Maryland's honeybee losses explained

2016 will be known to Maryland beekeepers as another year of extremely heavy losses.

2016 has been extremely challenging for our managed honeybee colonies here in Maryland. According to BIP (Bee Informed Partnership) 2016 is the year that losses exceeded 56%, and over a 3 year average, Maryland beekeepers have lost 54% of their total colonies. Maryland has approximately 14,000+ registered honeybee colonies according to Maryland State Ag statistics. The average replacement costs per colony is $150, replacement colonies range from $100/package to $200/nuc. This means that beekeepers in Maryland spend over $1.13MILLION every year to replace approximately 7,600 lost registered honeybee colonies. This does not include lost revenue, lost labor, or losses in potential business growth that would otherwise be possible by splitting healthy colonies. There are multiple, complex reasons for these losses, among them include, but are not limited to the following situations. Forage is the basis of a healthy colony’s immune system. Yet, most areas of the state saw very low levels of abundant natural forage and rainfall this year adversely affecting the colonies’ immunity. Thus, colonies with compromised immune systems succumb to the ravages of mites, viruses, and bacterial infections.

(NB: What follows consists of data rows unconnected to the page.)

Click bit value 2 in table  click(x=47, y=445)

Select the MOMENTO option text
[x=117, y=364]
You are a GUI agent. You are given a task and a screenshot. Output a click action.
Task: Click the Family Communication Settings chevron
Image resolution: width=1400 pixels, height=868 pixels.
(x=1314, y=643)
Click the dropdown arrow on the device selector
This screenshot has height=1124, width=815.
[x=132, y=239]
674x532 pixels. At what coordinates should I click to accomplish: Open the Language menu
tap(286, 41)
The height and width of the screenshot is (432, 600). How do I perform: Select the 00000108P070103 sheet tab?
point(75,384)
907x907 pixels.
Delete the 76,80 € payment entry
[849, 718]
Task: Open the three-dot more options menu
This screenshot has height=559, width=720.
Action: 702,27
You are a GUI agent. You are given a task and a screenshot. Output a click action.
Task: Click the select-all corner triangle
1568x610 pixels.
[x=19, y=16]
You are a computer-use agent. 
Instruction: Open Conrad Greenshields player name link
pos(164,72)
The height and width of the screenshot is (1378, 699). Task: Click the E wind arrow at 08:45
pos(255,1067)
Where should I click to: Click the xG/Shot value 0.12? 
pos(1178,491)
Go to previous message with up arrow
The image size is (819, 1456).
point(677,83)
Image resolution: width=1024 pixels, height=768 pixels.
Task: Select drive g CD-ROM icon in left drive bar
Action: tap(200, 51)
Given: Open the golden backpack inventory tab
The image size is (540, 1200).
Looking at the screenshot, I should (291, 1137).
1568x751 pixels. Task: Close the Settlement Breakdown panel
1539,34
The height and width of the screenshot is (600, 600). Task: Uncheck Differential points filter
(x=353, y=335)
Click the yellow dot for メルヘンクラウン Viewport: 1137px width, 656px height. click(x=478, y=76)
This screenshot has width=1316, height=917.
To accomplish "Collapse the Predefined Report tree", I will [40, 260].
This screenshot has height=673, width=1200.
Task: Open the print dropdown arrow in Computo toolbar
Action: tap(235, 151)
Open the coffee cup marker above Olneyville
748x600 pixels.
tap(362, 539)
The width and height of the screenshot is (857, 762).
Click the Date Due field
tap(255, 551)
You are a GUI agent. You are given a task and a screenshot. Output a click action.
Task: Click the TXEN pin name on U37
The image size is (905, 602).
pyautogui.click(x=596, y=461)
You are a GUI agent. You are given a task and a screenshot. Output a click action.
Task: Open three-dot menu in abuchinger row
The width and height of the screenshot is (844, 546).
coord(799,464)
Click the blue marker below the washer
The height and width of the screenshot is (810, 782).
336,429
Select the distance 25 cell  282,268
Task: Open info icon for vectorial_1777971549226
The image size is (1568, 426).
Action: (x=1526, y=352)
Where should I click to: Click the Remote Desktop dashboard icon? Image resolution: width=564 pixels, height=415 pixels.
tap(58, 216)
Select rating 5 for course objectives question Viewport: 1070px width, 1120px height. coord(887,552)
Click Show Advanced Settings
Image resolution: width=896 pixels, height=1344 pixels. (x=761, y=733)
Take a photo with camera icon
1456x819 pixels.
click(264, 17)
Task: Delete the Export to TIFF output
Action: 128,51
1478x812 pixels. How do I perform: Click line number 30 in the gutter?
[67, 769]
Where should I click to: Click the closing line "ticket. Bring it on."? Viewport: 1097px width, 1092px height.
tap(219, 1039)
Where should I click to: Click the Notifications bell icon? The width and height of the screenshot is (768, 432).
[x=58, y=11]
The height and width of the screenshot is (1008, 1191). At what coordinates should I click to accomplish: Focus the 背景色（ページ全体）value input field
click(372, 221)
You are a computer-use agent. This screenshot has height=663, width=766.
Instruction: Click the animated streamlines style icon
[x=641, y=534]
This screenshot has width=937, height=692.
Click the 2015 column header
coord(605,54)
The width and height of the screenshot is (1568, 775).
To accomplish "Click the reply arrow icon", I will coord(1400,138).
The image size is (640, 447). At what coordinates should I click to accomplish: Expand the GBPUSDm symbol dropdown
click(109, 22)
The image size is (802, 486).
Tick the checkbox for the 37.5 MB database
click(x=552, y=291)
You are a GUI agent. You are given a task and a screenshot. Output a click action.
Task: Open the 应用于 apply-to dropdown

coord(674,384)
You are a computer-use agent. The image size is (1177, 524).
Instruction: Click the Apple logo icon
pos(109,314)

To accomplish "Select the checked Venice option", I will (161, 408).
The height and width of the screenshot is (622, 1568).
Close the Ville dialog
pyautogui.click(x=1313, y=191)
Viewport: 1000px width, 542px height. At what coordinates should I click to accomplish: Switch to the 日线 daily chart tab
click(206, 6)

To add to this, many beekeepers have seen an increase in pesticide use in the form of lawn and yard spraying, compounded by municipal and private responses to Zika Virus in the form of broad spectrum mosquito spraying. Moreover, summer queen failures have become a chronic problem in Maryland, even including queen failures that occur within the first summer after a colony is established, which, historically, would be considered a rarity. Furthermore, the translocation of honeybee colonies is highly problematic as colonies are unable to easily or fully integrate into the environment into which they have been transported.

If managed honeybee losses are this high, how do we think that wild native bee populations are fairing? Managed populations are the only populations to which beekeepers have regular access. If managed honeybees are facing the difficulties mentioned above, then it is reasonable to assume that wild native bee populations are suffering in the same ways.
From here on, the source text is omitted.